> **Directions**
At the line containing "PwC’s 2017 Total Retail Survey (287, 964)", begin an exact copy, and continue through the last line of the entries below. Leave out any pictures.

> **Stored items**
[Start of Attachment]

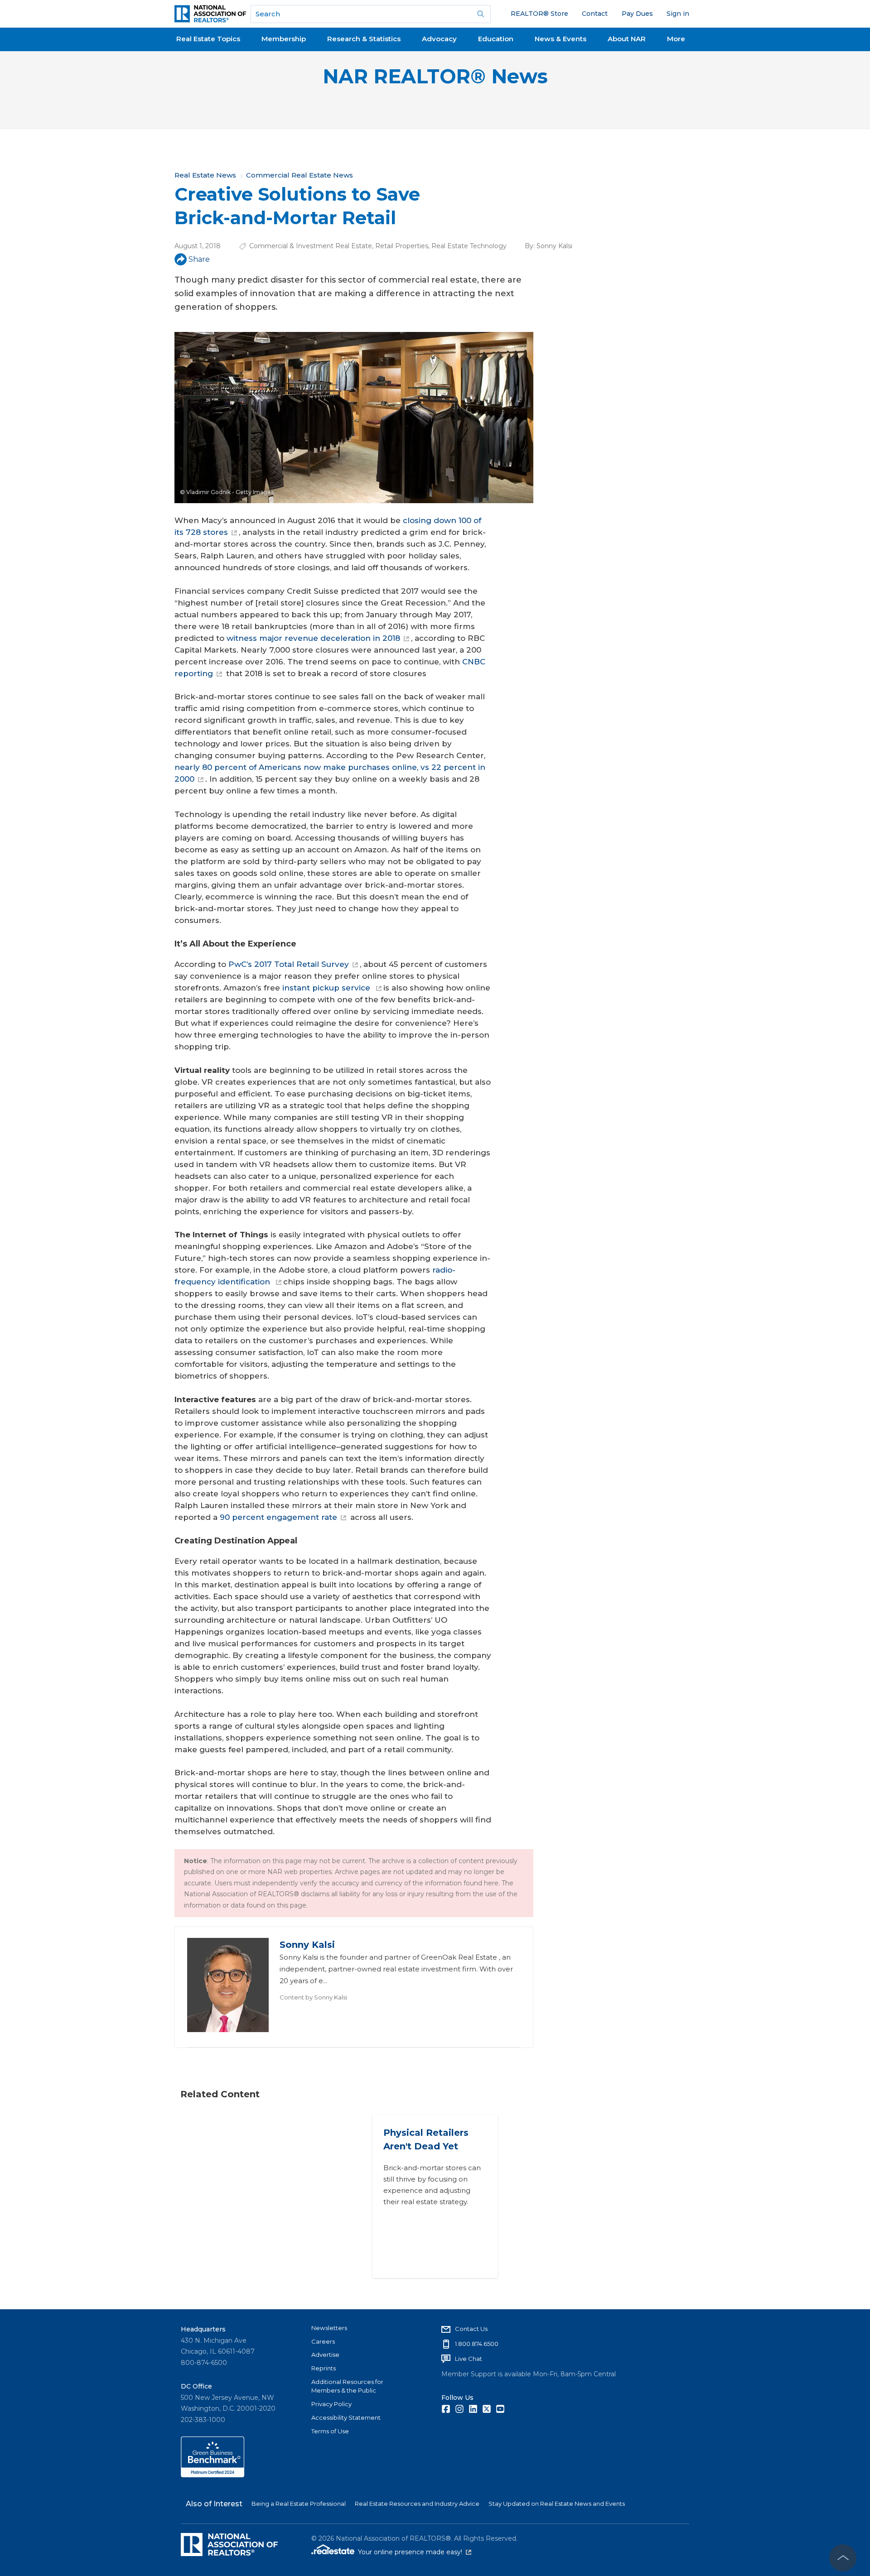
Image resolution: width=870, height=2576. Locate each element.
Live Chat (468, 2358)
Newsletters (329, 2327)
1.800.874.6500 (476, 2343)
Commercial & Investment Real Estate (310, 246)
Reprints (323, 2368)
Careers (323, 2341)
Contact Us (471, 2328)
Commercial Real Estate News (299, 175)
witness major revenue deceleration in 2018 (312, 638)
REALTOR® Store (539, 14)
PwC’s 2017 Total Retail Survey (287, 964)
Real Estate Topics (208, 38)
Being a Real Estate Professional (298, 2503)
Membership (283, 38)
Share (199, 259)
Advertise (325, 2354)
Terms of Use (330, 2431)
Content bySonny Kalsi (313, 1997)
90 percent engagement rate (278, 1517)
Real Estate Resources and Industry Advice (417, 2503)
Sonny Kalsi (554, 246)
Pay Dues (637, 14)
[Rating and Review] (212, 2475)
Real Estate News (205, 175)
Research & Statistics (364, 38)
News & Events (560, 38)
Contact (595, 14)
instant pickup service (326, 987)
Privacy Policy (331, 2404)
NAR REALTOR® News (435, 76)
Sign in (678, 14)
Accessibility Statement (346, 2417)
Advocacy (439, 38)
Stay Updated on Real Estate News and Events (556, 2503)
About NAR (627, 38)
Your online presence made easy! (414, 2552)
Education (495, 38)
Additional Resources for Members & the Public (347, 2386)
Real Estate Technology (469, 246)
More (676, 38)
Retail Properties (401, 246)
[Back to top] (842, 2557)
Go (481, 14)
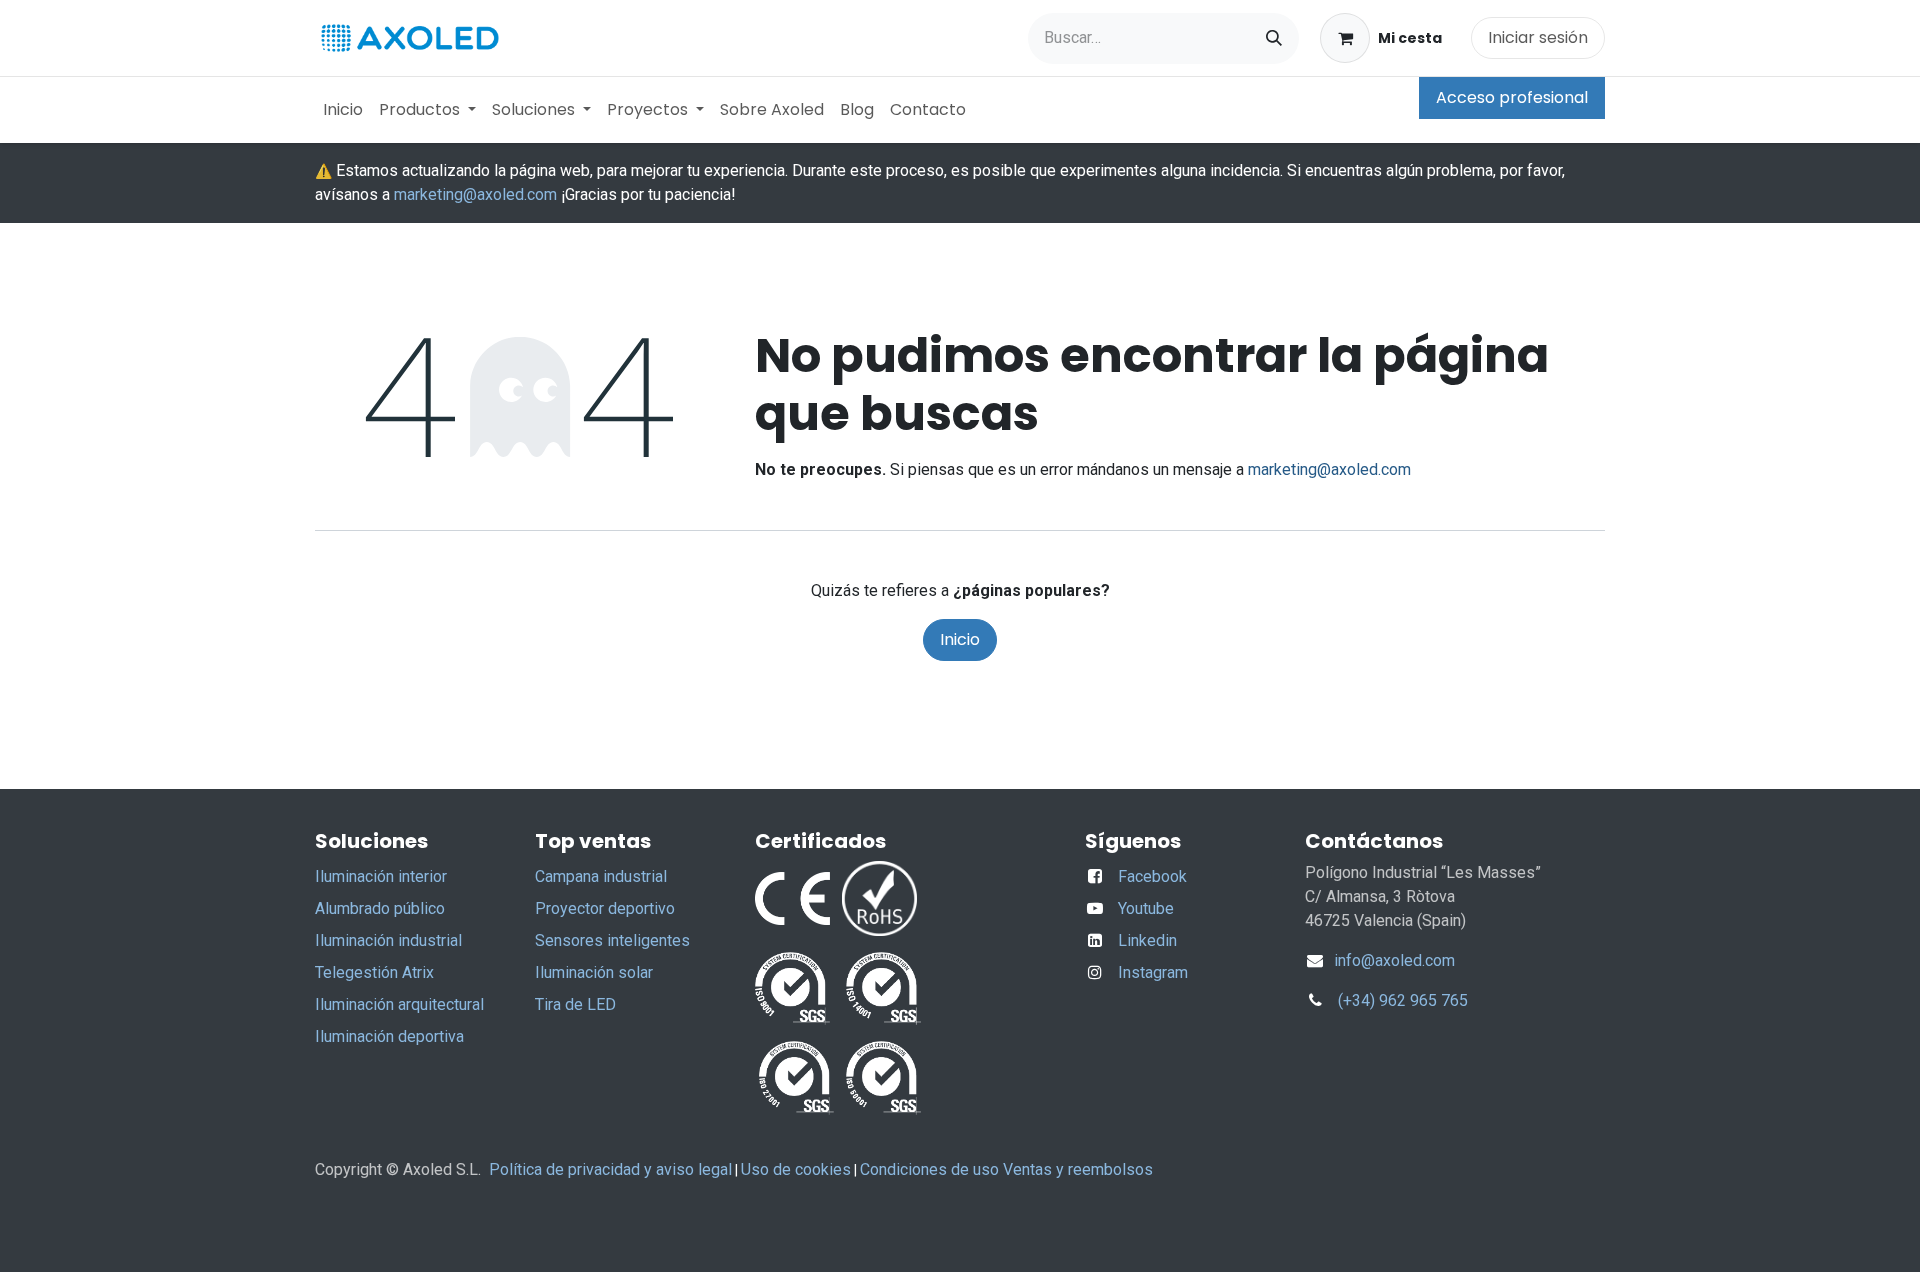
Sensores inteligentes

[End of Attachment]

> **Answer area**
PwC’s 2017 Total Retail Survey (287, 964)
Real Estate Topics (208, 38)
Being a Real Estate Professional (298, 2503)
Membership (283, 38)
Share (199, 259)
Advertise (325, 2354)
Terms of Use (330, 2431)
Content bySonny Kalsi (313, 1997)
90 percent engagement rate (278, 1517)
Real Estate Resources and Industry Advice (417, 2503)
Sonny Kalsi (554, 246)
Pay Dues (637, 14)
[Rating and Review] (212, 2475)
Real Estate News (205, 175)
Research & Statistics (364, 38)
News & Events (560, 38)
Contact (595, 14)
instant pickup service (326, 987)
Privacy Policy (331, 2404)
NAR REALTOR® News (435, 76)
Sign in (678, 14)
Accessibility Statement (346, 2417)
Advocacy (439, 38)
Stay Updated on Real Estate News and Events (556, 2503)
About NAR (627, 38)
Your online presence made easy! (414, 2552)
Education (495, 38)
Additional Resources for Members & the Public (347, 2386)
Real Estate Technology (469, 246)
More (676, 38)
Retail Properties (401, 246)
[Back to top] (842, 2557)
Go (481, 14)
Sensores inteligentes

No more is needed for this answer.